GitLab and JFrog: A Perfect Match
If GitLab is where your teams plan, build, test, and ship, JFrog is where your software becomes a governed, traceable, promotable set of binaries. Put them together and you get a clean division of labor: GitLab orchestrates the pipeline, while JFrog Artifactory and Xray turn every build output into a first-class supply-chain asset, versioned, scanned, and auditable. That’s why this pairing feels inevitable: you stop treating artifacts as “pipeline leftovers” and start treating them as the product.
What JFrog integrations with GitLab actually give you
1. Universal artifact and dependency management (Artifactory)
Artifactory integrates with GitLab so pipelines can resolve dependencies from Artifactory and publish build outputs back to Artifactory (packages, Docker images, generic files, etc.). Critically, Artifactory can store “build info” metadata—what was built, from what dependencies, with what environment—so you can reproduce, diff, and promote builds.
2. Security and compliance gating (Xray)
JFrog Xray continuously scans artifacts, dependencies, and images, and can evaluate them against security/license policies.

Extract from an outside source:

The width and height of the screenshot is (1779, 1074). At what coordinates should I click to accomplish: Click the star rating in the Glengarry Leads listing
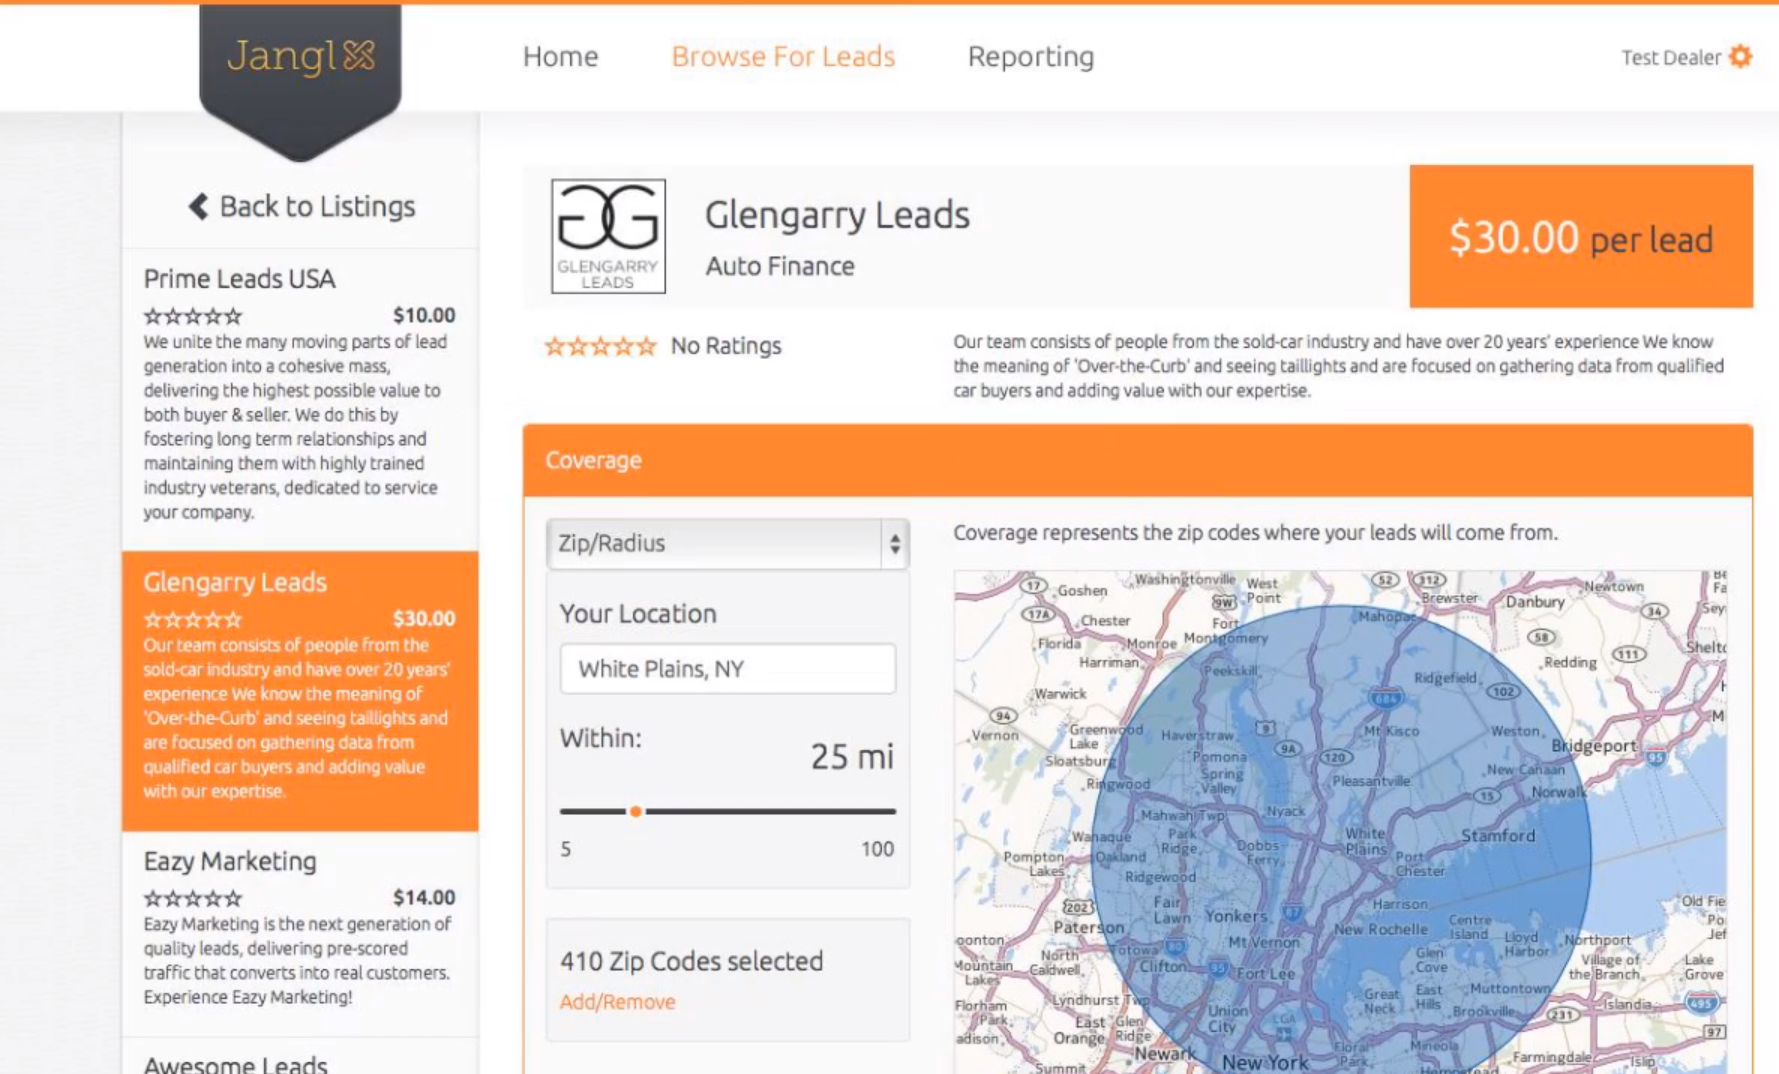pyautogui.click(x=192, y=618)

In practical terms: your GitLab pipeline can push an artifact, publish build info, and then scan and block promotion if policy fails.
3. Release promotion as a controlled step
Instead of “rebuild in prod,” you promote the exact same binary through repositories/environments (dev → staging → prod) using JFrog tooling. This is the foundation for repeatable, compliant delivery.
Why it makes sense (even if GitLab has its own registries)
GitLab can store packages and containers, but JFrog’s sweet spot is enterprise-scale artifact management plus deep build metadata and binary-centric traceability (which becomes essential for SBOMs, audits, and large multi-tool environments).
How to integrate GitLab and JFrog, Step-by-Step
At a high level, you’re wiring GitLab CI/CD to Artifactory via JFrog CLI and storing credentials as GitLab CI/CD variables.
Step 1 — Prepare JFrog
- Create the target repositories in Artifactory (e.g., docker-dev-local, maven-dev-local, generic-dev-local.
- Generate an access token / credentials for CI usage.
Step 2 — Store secrets in GitLab CI/CD variables
In GitLab: Settings → CI/CD → Variables, add and mask/protect values like JFROG_URL, JFROG_ACCESS_TOKEN (or user/password), and optional build naming. GitLab recommends keeping sensitive values in UI variables rather than hard-coding them in .gitlab-ci.yml. While hardcoding seems like an easy implementation, we do not recommend it!
Step 3 — Configure JFrog CLI in the pipeline
JFrog CLI supports simple configuration in CI (interactive or headless). In pipelines, you typically do a non-interactive config and then jf rt ping to validate connectivity.
Step 4 — Resolve, build, publish artifacts + build info, then scan
A minimal pattern looks like this:
build_and_publish:
image: alpine:3.19
script:
– wget -qO jfrog
https://releases.jfrog.io/artifactory/jfrog-cli/v2-jf/jfrog-cli-linux-amd64/jf
– chmod +x jfrog && mv jfrog /usr/local/bin/jf
– jf c add my-jf –url=”$JFROG_URL” –access-token=”$JFROG_ACCESS_TOKEN” –interactive=false
– jf rt ping
# build steps here (mvn/gradle/npm/docker/etc.)
# upload outputs
– jf rt u “dist/*” generic-dev-local/my-app/ –build-name=”$CI_PROJECT_NAME” –build-number=”$CI_PIPELINE_ID”
# publish build info
– jf rt bp “$CI_PROJECT_NAME” “$CI_PIPELINE_ID”
Publishing build info is a first-class step (e.g., jf rt bp …) and is what unlocks reproducibility and downstream scanning.
From there, add an Xray scan stage (often done from build info) and gate promotions based on policy. JFrog positions this as continuous scanning across repositories, builds, and images.
It’s Just Awesome
GitLab + JFrog integration is…awesome! Why? Because it closes the loop: GitLab drives automation, while JFrog turns outputs into trusted, promotable, scanned software assets. Once you adopt that mindset, your pipeline stops being a set of jobs, and becomes a governed supply chain.